Starting this May, Strengari is introducing a program that may well be unique to New Jersey. Titled “HortiSculpture Tours,” it features a series of 90-minute walks highlighting the interplay of sculpture, plantings, and landscape. Strengari has selected 15 sculptures to be included in the program.
The tours will be led by a cadre of specially trained docents who have completed 10 hours of training, spread over a four-week period that began in February.
The famous “On Poppied Hill” by Seward Johnson will be among the sculpture and landscape pairings featured. This sculpture is a tribute to Claude Monet’s painting titled “Woman with a Parasol — Madame Monet and Her Son.”
The painting gives no indication of the height of the hill on which the two stand, nor does it provide a clear rendering of the grasses and plants in the surrounding field. On this particular tour, participants will learn why the height of the GFS hill was chosen, how it was constructed and shaped, the planning to create a vista suitable for all seasons, the kinds of grasses and flowers in the field, and how they and their height complement the sculptured red poppies.
“I’m really excited about this,” Strengari says, “and all the docents are too. The program gives participants a deeper understanding of the interplay of sculpture and landscape and how that creates a greater artwork than each individual component alone. Our HortiSculpture Tours provide yet another opportunity for the public to visit and appreciate the special setting here.”
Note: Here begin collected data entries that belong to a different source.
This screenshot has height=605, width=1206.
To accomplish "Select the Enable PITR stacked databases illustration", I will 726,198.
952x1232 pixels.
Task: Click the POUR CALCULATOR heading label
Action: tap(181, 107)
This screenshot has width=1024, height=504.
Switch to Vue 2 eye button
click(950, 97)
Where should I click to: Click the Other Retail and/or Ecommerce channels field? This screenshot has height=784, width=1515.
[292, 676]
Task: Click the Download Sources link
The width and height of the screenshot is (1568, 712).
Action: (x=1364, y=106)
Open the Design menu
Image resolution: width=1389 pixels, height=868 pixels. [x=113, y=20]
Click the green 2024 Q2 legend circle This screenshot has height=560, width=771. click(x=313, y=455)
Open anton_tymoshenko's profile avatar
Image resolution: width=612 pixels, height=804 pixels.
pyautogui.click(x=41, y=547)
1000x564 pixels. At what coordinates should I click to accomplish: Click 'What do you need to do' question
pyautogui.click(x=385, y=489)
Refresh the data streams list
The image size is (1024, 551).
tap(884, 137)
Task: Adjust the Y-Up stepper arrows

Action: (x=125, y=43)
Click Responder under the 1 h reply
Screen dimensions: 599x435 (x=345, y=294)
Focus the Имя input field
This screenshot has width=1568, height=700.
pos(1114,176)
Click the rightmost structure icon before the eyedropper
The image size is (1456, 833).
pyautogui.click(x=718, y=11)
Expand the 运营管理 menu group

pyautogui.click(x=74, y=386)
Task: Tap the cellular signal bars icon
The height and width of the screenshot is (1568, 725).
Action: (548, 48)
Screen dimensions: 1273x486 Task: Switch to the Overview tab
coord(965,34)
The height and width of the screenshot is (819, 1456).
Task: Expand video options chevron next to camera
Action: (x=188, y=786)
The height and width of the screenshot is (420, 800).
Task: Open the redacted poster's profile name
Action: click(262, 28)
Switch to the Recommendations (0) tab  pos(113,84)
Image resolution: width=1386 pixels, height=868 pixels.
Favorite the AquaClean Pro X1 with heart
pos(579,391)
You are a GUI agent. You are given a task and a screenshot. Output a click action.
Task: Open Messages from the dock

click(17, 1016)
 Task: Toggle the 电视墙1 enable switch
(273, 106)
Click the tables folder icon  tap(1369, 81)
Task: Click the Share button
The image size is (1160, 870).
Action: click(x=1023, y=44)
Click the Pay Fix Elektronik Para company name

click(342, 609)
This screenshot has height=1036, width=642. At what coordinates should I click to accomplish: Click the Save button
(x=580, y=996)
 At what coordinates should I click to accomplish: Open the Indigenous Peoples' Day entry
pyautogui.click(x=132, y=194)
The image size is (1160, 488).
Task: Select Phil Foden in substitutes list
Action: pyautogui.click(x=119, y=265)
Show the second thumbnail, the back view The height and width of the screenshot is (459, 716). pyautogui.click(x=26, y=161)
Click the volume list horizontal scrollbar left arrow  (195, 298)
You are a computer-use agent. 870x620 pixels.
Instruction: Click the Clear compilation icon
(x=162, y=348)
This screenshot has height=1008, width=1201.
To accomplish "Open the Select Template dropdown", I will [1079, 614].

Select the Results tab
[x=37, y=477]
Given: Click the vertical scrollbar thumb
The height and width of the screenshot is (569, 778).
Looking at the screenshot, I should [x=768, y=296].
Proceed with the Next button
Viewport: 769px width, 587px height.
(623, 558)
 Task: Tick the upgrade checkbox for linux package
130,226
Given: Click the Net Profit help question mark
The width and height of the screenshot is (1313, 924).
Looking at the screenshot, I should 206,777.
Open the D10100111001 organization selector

HortiSculpture Tours, Grounds For Sculpture, 80 Sculptors Way, Hamilton, open Tuesdays through Sundays, 10 a.m. to 6 p.m. $10 to $15, HortiSculpture Tours are Thursdays and Saturdays at 11 a.m., May through October, free with admission. 609-586-0616 or www.groundsforsculpture.org.
#b#This Spring at Grounds For Sculpture#/b#
Three exhibitions open at Grounds For Sculpture on Sunday, May 1, all on view through Sunday, September 18. Above left is a piece from “Silence” by New Jersey-based artist Ayami Aoyama. Originally a painter, Aoyama is now a master stone carver. “I always had the urge to travel, to seek something,” she says. “When I found stone carving and could see that as a journey to seek shapes, colors and textures, I no longer needed to travel anywhere.”
Center is an untitled piece from Nikki Rosato’s “Inbound,” an installation of figurative works cut from road maps. In her work she cuts out the land masses, leaving the forms created by roads and water. “As we move though life, the places we inhabit and the people that we meet alter and shape us into the person that we are in the present day,” she says.
Above right is “Maakha and Rehavam” (1988) by Israeli-born sculptor Boaz Vaadia, whose works in stone and bronze occupy the museum building. The exhibit includes more than 100 of Vaadia’s works, spanning from his arrival in New York City in the 1970s to today.
Already on view (at lower right) is Paul Henry Ramirez’s site-specific installation in the West Gallery, which has been transformed through paint pours, canvas installations, sounds, and colors. “The dialogue between painting and architecture animate the space in playful motion and dynamic dimension,” the artist says. The installation is on view through January 8, 2017.